→ Source passage:
- - -
Qantas also thinks state border closures could end by April as the vaccination rollout gathers pace and it could have 80 per cent of its domestic operations running by mid-year.
The airline had previously expected international flights to begin in July, but has pushed that back to October.
The airline reported a bottom-line loss of $1.47 billion after $6.9 billion in revenue was stripped from its operations. Flight Centre lost about $1 billion in revenue for the December half-year and reported a $317 million loss.
But Flight Centre has pointed to encouraging signs including an expectation of a near-term revival of domestic travel and the potential for some international travel later this year, while Qantas said international borders could re-open in October when Australia’s vaccination program was completed.
However, the end of JobKeeper could mean further redundancies in Flight Centre’s Australian operations, although it expected some level of support from the Government when the subsidy ends in March.
Staff could also remain stood down beyond the JobKeeper cutoff, but many were now leaving for other jobs.
- - -
Stored records:
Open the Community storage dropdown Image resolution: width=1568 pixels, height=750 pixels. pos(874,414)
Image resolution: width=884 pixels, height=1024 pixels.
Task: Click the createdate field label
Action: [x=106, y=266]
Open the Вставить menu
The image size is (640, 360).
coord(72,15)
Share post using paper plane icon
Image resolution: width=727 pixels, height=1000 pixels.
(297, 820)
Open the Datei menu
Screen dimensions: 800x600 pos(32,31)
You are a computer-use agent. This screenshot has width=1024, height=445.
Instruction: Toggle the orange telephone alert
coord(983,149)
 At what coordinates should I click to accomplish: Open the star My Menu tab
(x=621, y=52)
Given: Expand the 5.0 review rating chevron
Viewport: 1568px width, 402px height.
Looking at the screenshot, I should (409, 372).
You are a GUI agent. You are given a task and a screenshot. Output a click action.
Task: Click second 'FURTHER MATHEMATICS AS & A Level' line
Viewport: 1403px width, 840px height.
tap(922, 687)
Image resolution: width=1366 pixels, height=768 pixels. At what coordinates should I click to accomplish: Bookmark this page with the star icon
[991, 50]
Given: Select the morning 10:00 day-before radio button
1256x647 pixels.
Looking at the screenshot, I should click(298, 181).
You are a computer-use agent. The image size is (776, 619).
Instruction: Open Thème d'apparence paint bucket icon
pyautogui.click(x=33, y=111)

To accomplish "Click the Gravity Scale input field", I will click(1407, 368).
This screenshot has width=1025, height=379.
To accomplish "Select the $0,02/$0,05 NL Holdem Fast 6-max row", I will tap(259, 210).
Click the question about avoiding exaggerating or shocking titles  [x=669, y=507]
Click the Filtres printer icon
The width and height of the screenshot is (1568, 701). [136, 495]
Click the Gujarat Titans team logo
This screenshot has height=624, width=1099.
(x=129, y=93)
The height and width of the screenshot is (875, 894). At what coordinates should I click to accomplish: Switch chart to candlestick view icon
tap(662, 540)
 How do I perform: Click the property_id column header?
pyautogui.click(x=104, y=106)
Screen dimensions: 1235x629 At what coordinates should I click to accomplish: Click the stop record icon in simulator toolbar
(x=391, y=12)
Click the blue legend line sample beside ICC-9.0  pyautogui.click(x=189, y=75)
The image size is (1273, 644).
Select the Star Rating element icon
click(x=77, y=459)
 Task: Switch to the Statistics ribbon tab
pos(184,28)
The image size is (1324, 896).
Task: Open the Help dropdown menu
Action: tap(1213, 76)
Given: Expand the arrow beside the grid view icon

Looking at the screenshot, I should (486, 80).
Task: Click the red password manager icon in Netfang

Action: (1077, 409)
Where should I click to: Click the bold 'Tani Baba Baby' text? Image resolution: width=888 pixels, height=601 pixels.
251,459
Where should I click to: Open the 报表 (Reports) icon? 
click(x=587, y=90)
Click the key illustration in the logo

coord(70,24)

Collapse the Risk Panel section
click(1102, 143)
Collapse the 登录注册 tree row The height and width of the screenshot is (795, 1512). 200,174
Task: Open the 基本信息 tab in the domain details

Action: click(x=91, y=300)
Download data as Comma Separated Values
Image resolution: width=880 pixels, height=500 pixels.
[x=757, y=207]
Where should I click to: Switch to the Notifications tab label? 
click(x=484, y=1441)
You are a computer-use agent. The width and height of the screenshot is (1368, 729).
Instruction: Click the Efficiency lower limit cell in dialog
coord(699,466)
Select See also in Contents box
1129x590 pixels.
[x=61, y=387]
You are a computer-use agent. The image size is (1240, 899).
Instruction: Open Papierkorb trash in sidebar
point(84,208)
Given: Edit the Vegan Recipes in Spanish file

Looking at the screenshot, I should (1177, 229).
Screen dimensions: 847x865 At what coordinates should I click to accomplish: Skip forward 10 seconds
- - -
→ Activity list:
**A.** In the Qantas and Flight Centre report, when did Qantas say international borders could re-open?
**B.** Which dollar amounts appear in the Qantas and Flight Centre report?
Use only the text to respond.

→ Expected responses:
**A.** In October, when Australia's vaccination program was completed.

**B.** $1.47 billion, $6.9 billion, $1 billion, $317 million